The key is to have a strategic approach to how you structure and manage your third-party relationships. This may mean more closely partnering with your third parties to help manage the anti-corruption compliance risk. It would certainly lead towards enabling your company to control risk while optimizing the performance of your third parties.

Amalgamate third-parties but have fallbacks. It is incumbent to consolidate your third-party relationships to a smaller number to more fully operationalize your compliance program. This will make the entire third-party lifecycle easier to manage. From the compliance perspective, you may want to have a primary and secondary third-party that you work with in a service line or geographic area to retain this redundancy.

Monitor any subcontracted work. If your direct contracting party has the right or will need to subcontract some work out, you need to have visibility into this from the compliance perspective. You will need to require and monitor that your direct third-party relationship has your approved compliance terms and conditions in their contracts with their subcontractors.

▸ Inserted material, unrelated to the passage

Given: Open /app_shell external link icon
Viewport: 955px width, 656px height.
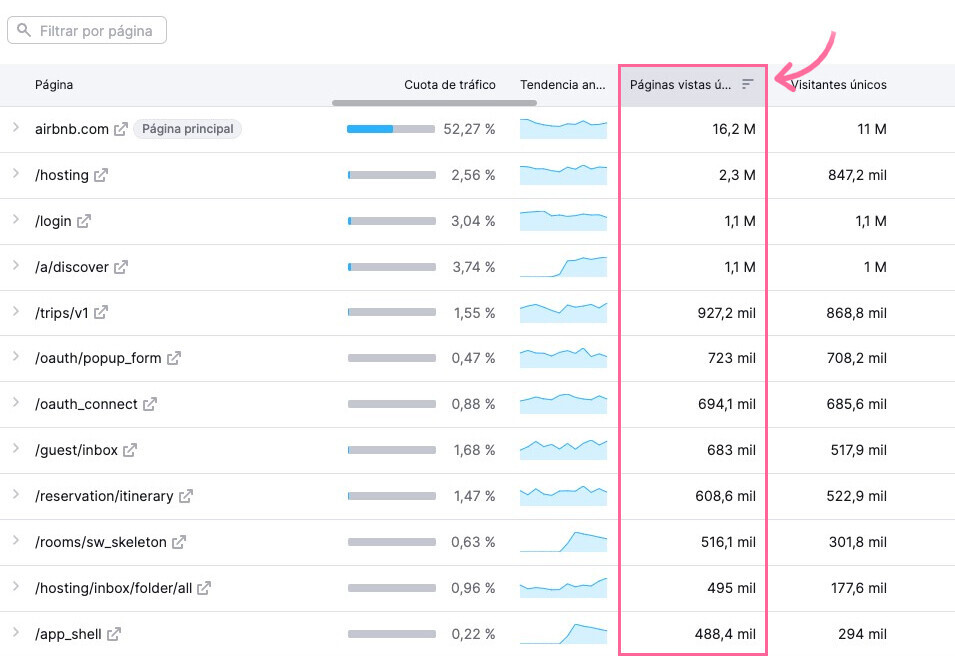Looking at the screenshot, I should [114, 634].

Legal Protections. This is where your compliance terms and conditions will come into play. Consider a full indemnity if your third-party violates the FCPA and your company is dragged into an investigation because of the third-party’s actions. Another important clause is that any FCPA violation is a material breach of contract. This means that you can legally, under the terms of the contract, terminate it immediately, with no requirement for notice and cure. Finally, you need a clause that requires your third-party to cooperate in any compliance investigation. This means cooperation with you and your designated investigation team, but it may also mean cooperation with U.S. governmental authorities as well.

Keep track of your third parties’ financial stability. This is one area that is not usually discussed in the compliance arena around third parties, but it seems almost self-evident. You can certainly imagine the disruption that could occur if your prime third-party supplier in a country or region went bankrupt; but in the compliance realm there is another untoward red flag that is raised in such circumstances. Those third parties under financial pressure may be more easily persuaded to engage in bribery and corruption than third parties that stand on a more solid financial footing.

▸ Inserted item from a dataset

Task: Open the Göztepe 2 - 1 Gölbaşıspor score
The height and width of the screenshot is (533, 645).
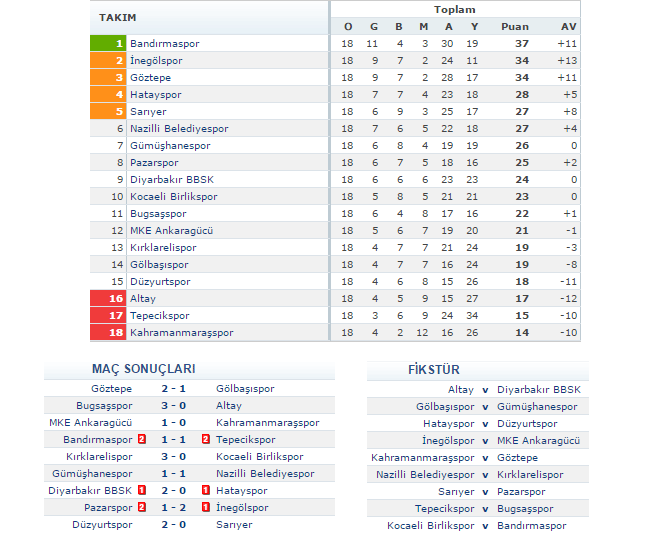Action: tap(174, 389)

Formalize incentives for third-party performance. One of the key elements for any third-party contract is the compensation issue. If the commission rate is too high, it could create a very large pool of money that could be used to pay bribes.

Auditing third parties. Critical to any best practices compliance program and an important tool in operationalizing your compliance program, this is a key manner in which a company can manage the third-party relationship after the contract is signed and one which the government will expect you to engage in going forward.

Three key takeaways:

  1. Have a strategic approach to third-party risk management.
  2. Rank third parties based upon a variety of factors including compliance and business performance, length of relationship, benchmarking metrics and KPIs for ongoing monitoring and auditing.
  3. Managing the relationship is where the real work begins.